It seems like marketers can't wait for the newest shiny product just so they can collect data about you to sell you more junk. I am surprised the computing community hasn't organized a software campaign to just poison these horrible "services" databases with so much junk data that they become unusable. I am not even against them collecting data on me. Hell, I LOVE being able to look at my phone and see a flight and if there are any delays. I love that my phone tells me when there is an accident to avoid. I am even willing to sacrifice a bit for ads that are relevant to me. I am however uninterested in any of this if it means that you are asking me to give you permission to abuse the power. The reason that google is so easy to trust is because they outline What they do with your data in clear terms. I still think that people should use client side encryption with their email, but honesty is going to go further and last longer than a short sighted money grab for user data.
You're right, it's nice to have some advantage for a bit of privacy abandonment. The problem with privacy: Its global level goes to the lowest willing member of the human species.
You're ok to give away some privacy, you get a TV with face-recognition. You get some advantage. I like my privacy. I own no phone, no tv, etc.

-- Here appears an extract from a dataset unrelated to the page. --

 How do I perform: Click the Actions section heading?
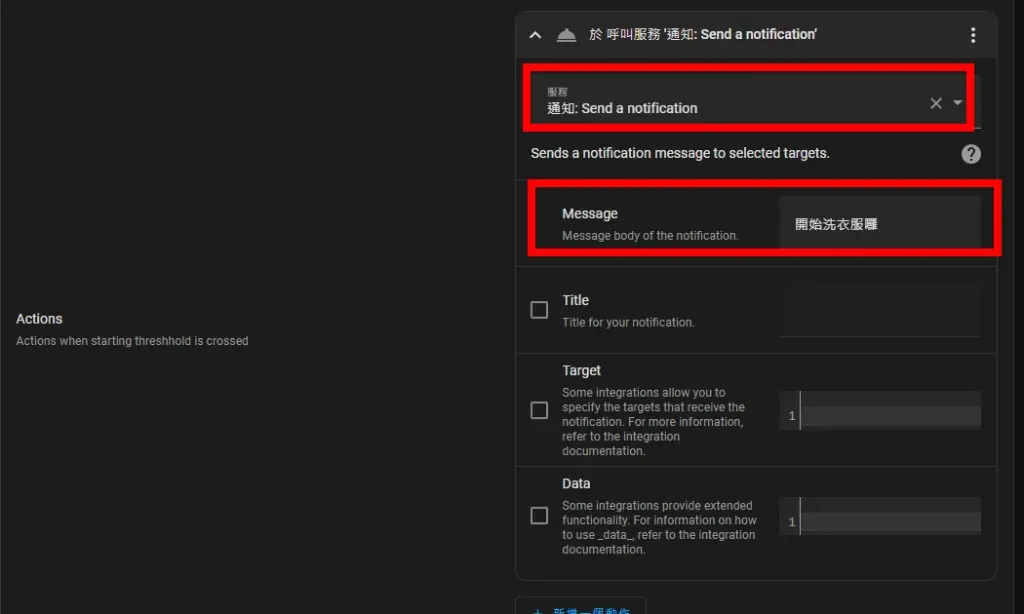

I come dine with you. I get face-recognized by your screen, parsed in whatever server, located, and spamed scary relevant ads about skin problem. And I get no advantage for it. It's like the privacy-concerned guy who used it's own mail server, and discovered 80% of his communication were on google server cause he sent mail to gmail users. The much one person is willing to abandon in term of privacy the most we all abandon un-willingly.
JakobVirgil said it best: Technology chugs along but at some point a reasonable person loses interest.
Is it? I haven't owned a TV in about a decade. I wouldn't be surprised at all if every new TV on the market today had at least a substantial subset of these "features".
It also has a built-in camera — with facial recognition
“Please be aware that if your spoken words include personal or other sensitive information, that information will be among the data captured and transmitted to a third party.”
The telescreen received and transmitted simultaneously. Any sound that Winston made, above the level of a very low whisper, would be picked up by it, moreover, so long as he remained within the field of vision which the metal plaque commanded, he could be seen as well as heard. There was of course no way of knowing whether you were being watched at any given moment. How often, or on what system, the Thought Police plugged in on any individual wire was guesswork. It was even conceivable that they watched everybody all the time. But at any rate they could plug in your wire whenever they wanted to. You had to live -- did live, from habit that became instinct -- in the assumption that every sound you made was overheard, and, except in darkness, every movement scrutinized.
Is there anything good on TV anymore anyway? I use a projector to display downloaded movies or Netflix. I have an old large TV that I use to play N64. What more could you want?